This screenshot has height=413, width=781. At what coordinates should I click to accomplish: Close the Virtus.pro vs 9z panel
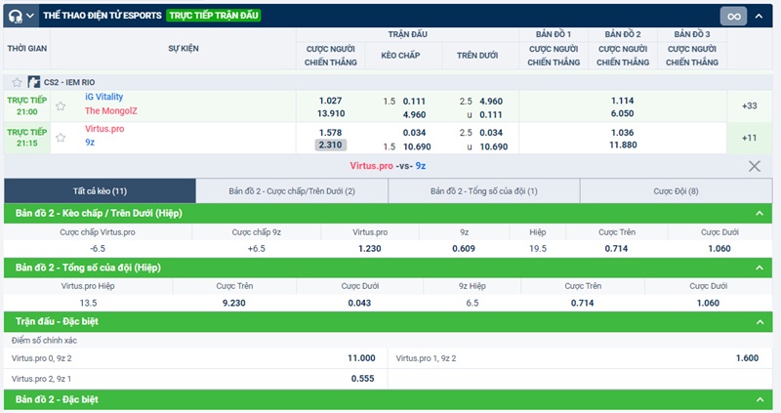(754, 166)
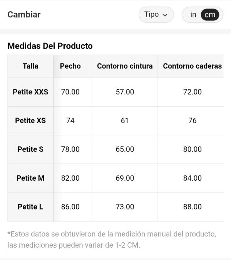Image resolution: width=231 pixels, height=260 pixels.
Task: Click the Contorno cintura column header
Action: pos(125,66)
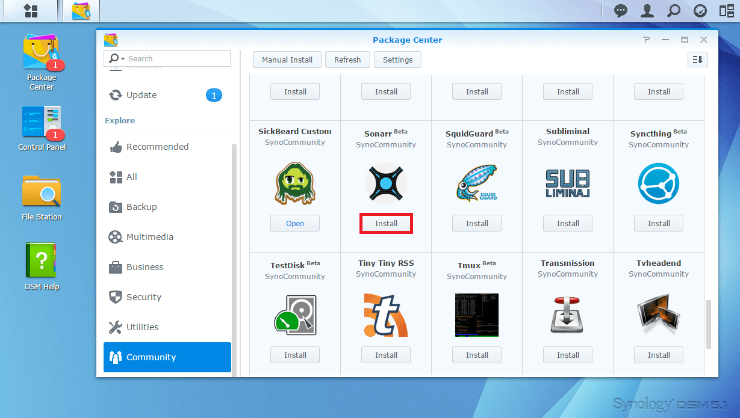Click the notifications speech bubble icon

(x=621, y=11)
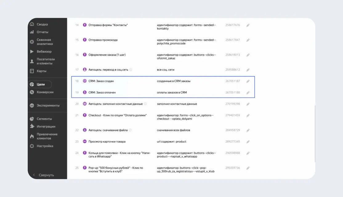
Task: Open Сквозная аналитика menu item
Action: 44,42
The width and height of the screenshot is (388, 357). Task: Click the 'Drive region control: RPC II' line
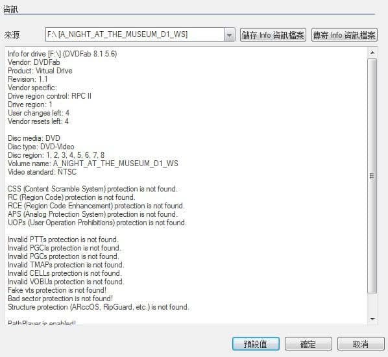click(49, 96)
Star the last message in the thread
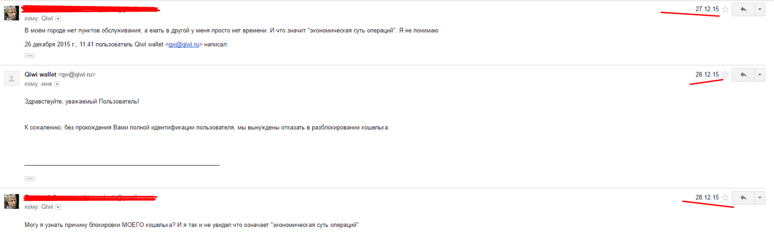The width and height of the screenshot is (774, 245). point(725,198)
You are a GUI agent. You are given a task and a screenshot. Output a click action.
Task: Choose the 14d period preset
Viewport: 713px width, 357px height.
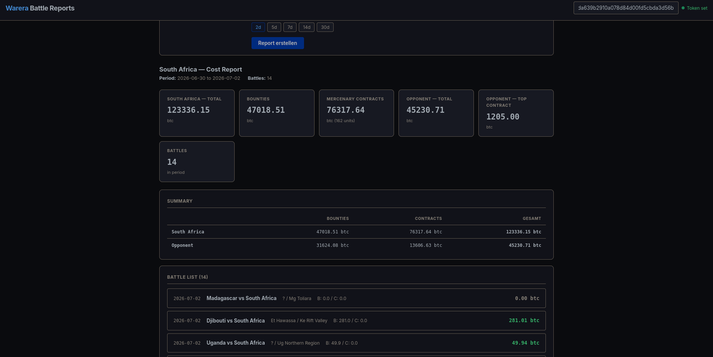pos(307,27)
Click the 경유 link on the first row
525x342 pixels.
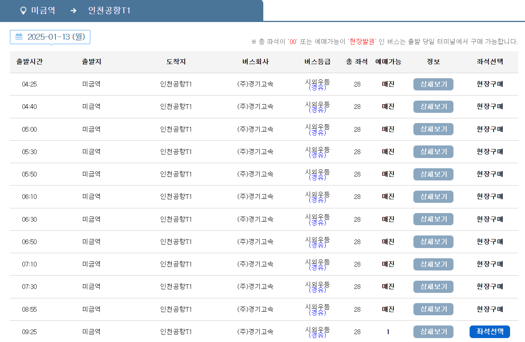point(317,87)
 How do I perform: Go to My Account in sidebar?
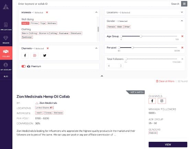click(x=6, y=66)
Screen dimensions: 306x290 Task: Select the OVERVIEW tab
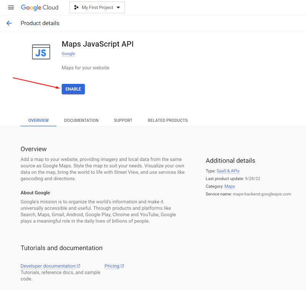tap(38, 120)
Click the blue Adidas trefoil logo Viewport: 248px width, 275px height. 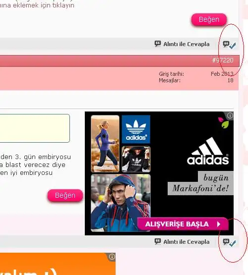[x=136, y=129]
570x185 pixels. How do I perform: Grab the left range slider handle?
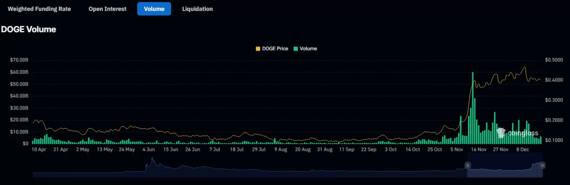pyautogui.click(x=467, y=165)
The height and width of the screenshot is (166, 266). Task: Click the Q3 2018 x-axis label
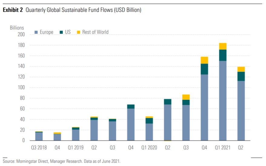pos(39,148)
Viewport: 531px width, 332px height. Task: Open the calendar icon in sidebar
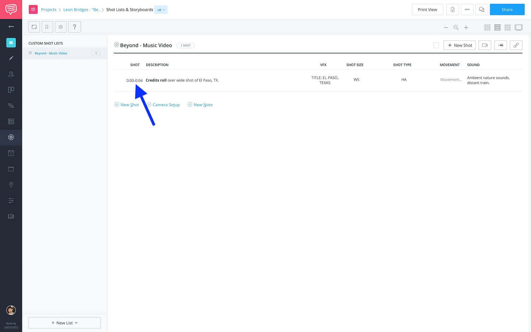(x=11, y=153)
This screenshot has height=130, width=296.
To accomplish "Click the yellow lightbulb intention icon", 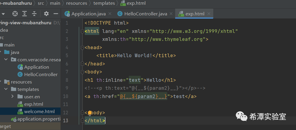I will (x=90, y=113).
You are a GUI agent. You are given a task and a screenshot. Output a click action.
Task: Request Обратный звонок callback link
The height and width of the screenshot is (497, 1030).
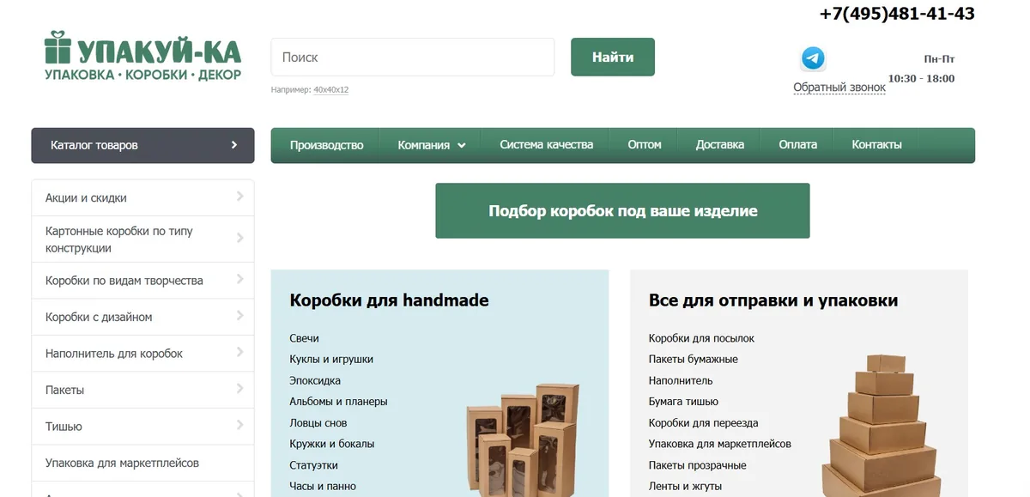(839, 88)
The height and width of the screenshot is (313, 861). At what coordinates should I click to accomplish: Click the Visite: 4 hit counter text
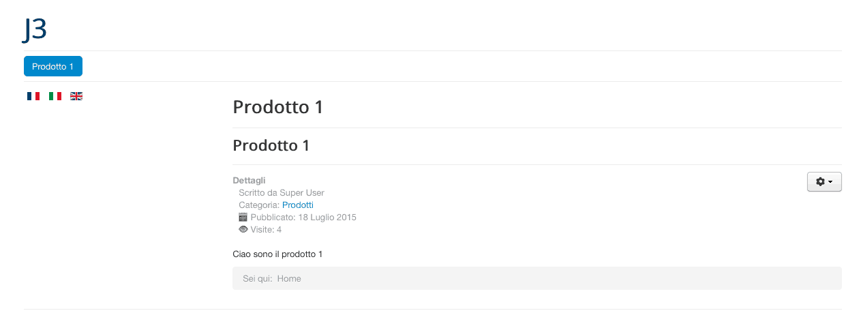tap(266, 230)
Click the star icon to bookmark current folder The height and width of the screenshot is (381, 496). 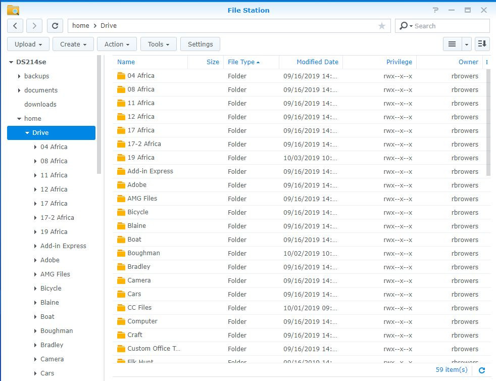coord(382,26)
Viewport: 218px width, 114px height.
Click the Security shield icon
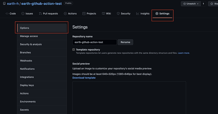point(118,13)
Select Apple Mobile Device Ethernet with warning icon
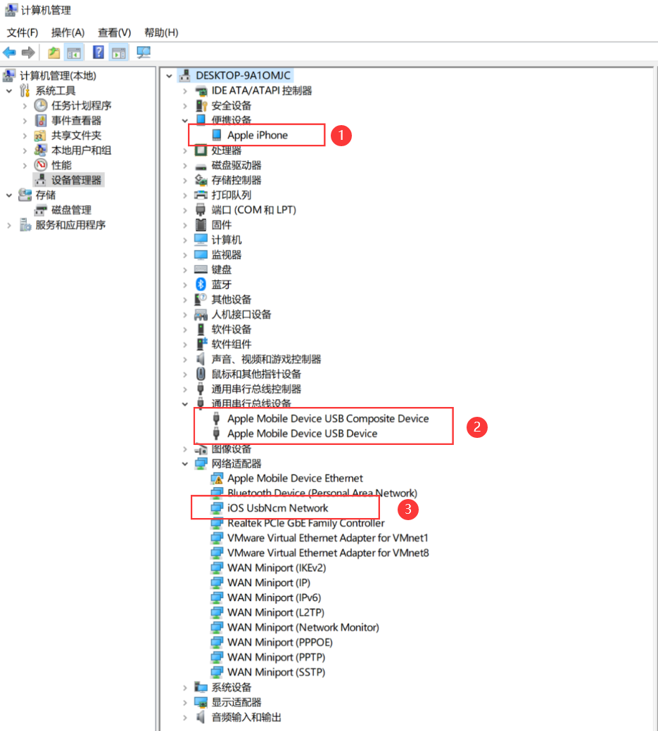The image size is (658, 731). click(x=295, y=478)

═══

## Exercise aim
Based on the entries above, please state how many lines include "link", leaving out everything else.

## Reply to the exercise
2